◆ **WORK INSTRUCTIONS**: Please repeat, from the entries that follow, the lines from the one containing "Given: Click the shirt theme icon" through the one containing "1400x840 pixels." exactly, adding nothing.
(LISTED ENTRIES Opens)
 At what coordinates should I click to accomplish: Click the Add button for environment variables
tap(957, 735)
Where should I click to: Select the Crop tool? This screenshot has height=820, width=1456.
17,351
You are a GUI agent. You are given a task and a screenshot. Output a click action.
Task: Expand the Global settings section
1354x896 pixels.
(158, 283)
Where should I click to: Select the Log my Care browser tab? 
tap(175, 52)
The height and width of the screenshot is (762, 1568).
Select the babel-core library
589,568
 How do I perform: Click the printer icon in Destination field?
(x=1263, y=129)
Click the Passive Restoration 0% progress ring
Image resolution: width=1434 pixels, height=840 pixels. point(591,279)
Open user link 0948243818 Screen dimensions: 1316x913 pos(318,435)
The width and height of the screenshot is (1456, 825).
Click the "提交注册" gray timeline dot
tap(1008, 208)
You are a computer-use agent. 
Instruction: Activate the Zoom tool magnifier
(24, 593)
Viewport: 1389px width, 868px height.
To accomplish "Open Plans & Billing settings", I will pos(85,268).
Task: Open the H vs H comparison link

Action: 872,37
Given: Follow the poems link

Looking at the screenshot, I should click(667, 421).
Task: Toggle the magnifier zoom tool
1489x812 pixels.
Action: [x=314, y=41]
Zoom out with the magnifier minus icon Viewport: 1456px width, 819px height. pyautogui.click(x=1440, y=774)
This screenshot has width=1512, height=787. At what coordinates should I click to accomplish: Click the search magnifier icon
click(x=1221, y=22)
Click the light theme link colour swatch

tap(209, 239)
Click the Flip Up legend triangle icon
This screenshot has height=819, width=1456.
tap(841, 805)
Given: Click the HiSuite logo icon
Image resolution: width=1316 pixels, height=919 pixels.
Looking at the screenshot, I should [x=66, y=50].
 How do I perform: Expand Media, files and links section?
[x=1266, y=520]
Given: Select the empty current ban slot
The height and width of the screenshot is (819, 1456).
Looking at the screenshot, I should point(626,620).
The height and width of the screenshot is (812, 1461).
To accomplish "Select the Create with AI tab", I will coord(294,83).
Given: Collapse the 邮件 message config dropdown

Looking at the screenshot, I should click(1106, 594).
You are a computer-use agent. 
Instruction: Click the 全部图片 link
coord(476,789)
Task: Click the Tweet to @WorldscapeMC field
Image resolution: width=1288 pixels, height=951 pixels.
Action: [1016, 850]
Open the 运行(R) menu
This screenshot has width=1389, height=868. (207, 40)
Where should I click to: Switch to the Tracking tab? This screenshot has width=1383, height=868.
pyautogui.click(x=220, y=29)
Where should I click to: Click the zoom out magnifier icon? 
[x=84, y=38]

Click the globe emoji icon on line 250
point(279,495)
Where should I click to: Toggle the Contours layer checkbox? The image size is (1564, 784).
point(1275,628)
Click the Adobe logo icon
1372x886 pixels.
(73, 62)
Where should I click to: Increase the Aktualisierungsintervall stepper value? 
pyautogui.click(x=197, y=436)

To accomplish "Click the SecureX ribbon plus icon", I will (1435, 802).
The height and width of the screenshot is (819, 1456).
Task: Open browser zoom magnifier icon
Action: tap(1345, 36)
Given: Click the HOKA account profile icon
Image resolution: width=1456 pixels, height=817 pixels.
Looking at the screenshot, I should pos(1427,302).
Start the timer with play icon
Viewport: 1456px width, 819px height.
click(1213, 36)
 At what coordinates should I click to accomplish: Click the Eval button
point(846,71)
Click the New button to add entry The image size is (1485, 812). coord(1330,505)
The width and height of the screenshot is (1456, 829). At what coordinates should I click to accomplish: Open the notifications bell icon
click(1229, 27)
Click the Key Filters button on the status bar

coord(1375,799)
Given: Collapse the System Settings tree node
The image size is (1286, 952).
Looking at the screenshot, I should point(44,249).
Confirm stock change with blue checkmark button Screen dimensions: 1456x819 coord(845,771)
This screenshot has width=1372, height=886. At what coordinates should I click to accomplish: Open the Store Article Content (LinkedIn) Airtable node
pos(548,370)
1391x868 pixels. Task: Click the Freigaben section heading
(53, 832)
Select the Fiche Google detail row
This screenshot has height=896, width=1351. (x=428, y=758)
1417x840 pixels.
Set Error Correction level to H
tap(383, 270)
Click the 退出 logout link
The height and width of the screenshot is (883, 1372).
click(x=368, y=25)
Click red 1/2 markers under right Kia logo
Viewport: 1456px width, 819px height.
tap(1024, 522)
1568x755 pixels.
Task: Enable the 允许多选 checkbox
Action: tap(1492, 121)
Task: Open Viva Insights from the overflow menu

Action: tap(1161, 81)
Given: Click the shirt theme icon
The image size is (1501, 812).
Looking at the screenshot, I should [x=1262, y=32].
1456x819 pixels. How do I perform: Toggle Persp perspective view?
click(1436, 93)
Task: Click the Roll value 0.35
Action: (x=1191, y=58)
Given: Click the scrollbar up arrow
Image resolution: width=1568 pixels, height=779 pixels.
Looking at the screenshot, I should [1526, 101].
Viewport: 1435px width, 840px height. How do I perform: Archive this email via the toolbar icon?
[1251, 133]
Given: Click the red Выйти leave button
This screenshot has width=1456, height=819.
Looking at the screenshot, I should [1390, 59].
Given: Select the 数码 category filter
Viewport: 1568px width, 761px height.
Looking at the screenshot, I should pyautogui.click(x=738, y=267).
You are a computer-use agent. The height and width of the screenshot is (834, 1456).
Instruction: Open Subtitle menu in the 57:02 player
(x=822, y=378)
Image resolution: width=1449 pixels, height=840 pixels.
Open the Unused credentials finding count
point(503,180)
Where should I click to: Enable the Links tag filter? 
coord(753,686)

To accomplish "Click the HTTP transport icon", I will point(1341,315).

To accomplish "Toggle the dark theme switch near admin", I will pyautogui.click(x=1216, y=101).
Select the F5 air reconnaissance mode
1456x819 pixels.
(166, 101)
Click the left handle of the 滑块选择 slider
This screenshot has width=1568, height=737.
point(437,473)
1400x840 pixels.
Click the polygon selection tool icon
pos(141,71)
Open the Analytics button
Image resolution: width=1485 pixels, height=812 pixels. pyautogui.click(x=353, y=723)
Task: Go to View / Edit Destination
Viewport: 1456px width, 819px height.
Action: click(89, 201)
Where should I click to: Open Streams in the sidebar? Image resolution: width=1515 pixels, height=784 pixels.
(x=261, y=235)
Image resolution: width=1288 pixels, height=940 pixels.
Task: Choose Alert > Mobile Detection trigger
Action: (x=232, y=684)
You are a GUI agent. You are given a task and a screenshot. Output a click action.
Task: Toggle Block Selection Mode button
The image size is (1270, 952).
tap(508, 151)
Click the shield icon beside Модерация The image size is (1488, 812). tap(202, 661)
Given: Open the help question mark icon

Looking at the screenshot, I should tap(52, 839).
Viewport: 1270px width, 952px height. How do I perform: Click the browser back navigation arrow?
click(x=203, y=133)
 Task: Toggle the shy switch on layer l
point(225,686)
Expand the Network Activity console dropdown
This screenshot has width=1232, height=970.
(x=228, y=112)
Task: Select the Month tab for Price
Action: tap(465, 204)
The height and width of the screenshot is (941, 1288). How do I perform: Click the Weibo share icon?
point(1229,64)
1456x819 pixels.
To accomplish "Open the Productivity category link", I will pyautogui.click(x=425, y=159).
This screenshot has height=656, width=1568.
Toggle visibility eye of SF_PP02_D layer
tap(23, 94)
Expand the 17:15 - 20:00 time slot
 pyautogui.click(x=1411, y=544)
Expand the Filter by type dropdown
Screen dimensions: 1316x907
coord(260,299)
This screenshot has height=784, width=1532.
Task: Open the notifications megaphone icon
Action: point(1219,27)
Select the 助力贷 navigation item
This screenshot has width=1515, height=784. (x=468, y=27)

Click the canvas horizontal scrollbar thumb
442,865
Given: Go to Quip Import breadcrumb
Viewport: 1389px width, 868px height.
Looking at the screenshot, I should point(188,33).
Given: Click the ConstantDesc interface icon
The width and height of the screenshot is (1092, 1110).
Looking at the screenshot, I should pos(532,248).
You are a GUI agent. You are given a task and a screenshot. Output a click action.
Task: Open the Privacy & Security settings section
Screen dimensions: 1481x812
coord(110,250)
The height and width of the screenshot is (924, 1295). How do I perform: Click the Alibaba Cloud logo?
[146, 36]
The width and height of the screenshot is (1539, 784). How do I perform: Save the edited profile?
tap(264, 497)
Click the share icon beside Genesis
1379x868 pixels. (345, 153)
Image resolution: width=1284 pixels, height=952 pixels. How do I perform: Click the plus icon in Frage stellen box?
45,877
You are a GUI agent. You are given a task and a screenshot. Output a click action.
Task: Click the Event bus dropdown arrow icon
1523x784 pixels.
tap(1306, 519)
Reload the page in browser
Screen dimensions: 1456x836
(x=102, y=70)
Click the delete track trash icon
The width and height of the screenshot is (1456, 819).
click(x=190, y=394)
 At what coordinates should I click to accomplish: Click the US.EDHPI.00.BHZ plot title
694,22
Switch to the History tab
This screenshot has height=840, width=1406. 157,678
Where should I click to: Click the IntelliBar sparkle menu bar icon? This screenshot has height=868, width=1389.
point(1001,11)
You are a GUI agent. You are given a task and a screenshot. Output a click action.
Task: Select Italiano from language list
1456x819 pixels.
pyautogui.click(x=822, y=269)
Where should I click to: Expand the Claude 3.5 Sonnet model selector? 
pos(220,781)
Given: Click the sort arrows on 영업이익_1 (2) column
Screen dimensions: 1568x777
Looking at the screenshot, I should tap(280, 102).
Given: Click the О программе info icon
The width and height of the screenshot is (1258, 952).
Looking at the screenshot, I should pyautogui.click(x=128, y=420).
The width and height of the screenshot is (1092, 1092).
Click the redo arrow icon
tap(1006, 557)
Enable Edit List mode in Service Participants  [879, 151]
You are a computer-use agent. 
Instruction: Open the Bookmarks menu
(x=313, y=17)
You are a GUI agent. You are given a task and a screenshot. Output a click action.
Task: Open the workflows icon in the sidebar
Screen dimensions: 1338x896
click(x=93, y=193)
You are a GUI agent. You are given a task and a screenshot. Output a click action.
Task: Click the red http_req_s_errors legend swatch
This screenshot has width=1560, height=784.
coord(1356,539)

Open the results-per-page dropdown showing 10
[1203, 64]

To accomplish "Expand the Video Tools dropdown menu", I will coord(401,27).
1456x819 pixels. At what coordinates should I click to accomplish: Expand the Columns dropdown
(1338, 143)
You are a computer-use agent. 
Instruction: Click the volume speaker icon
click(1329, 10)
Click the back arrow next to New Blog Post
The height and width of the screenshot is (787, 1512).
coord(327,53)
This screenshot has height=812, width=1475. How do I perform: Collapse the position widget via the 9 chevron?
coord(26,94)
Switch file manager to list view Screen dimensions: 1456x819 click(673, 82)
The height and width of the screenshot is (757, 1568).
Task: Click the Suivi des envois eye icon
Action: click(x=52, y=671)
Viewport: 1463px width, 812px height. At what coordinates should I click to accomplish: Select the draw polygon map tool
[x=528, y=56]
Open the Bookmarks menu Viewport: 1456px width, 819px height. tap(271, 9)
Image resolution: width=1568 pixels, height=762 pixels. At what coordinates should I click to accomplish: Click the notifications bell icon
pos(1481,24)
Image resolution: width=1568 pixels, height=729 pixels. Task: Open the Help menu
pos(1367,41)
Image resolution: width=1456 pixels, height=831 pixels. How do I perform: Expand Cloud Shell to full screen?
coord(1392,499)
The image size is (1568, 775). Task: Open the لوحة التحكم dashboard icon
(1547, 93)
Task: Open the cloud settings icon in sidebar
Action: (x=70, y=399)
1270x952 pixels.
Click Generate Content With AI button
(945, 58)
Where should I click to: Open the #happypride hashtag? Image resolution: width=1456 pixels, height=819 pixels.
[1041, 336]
(LISTED ENTRIES Closes)
◆ **SOLUTION BELOW**:
Given: Click the shirt theme icon
The image size is (1501, 812).
Looking at the screenshot, I should [x=1262, y=32].
1456x819 pixels. How do I perform: Toggle Persp perspective view?
click(1436, 93)
Task: Click the Roll value 0.35
Action: (x=1191, y=58)
Given: Click the scrollbar up arrow
Image resolution: width=1568 pixels, height=779 pixels.
Looking at the screenshot, I should [1526, 101].
Viewport: 1435px width, 840px height. How do I perform: Archive this email via the toolbar icon?
[1251, 133]
Given: Click the red Выйти leave button
This screenshot has width=1456, height=819.
Looking at the screenshot, I should [1390, 59].
Given: Select the 数码 category filter
Viewport: 1568px width, 761px height.
Looking at the screenshot, I should pyautogui.click(x=738, y=267).
You are a computer-use agent. The height and width of the screenshot is (834, 1456).
Instruction: Open Subtitle menu in the 57:02 player
(x=822, y=378)
Image resolution: width=1449 pixels, height=840 pixels.
Open the Unused credentials finding count
point(503,180)
Where should I click to: Enable the Links tag filter? 
coord(753,686)

To accomplish "Click the HTTP transport icon", I will point(1341,315).

To accomplish "Toggle the dark theme switch near admin", I will pyautogui.click(x=1216, y=101).
Select the F5 air reconnaissance mode
1456x819 pixels.
(166, 101)
Click the left handle of the 滑块选择 slider
This screenshot has width=1568, height=737.
point(437,473)
1400x840 pixels.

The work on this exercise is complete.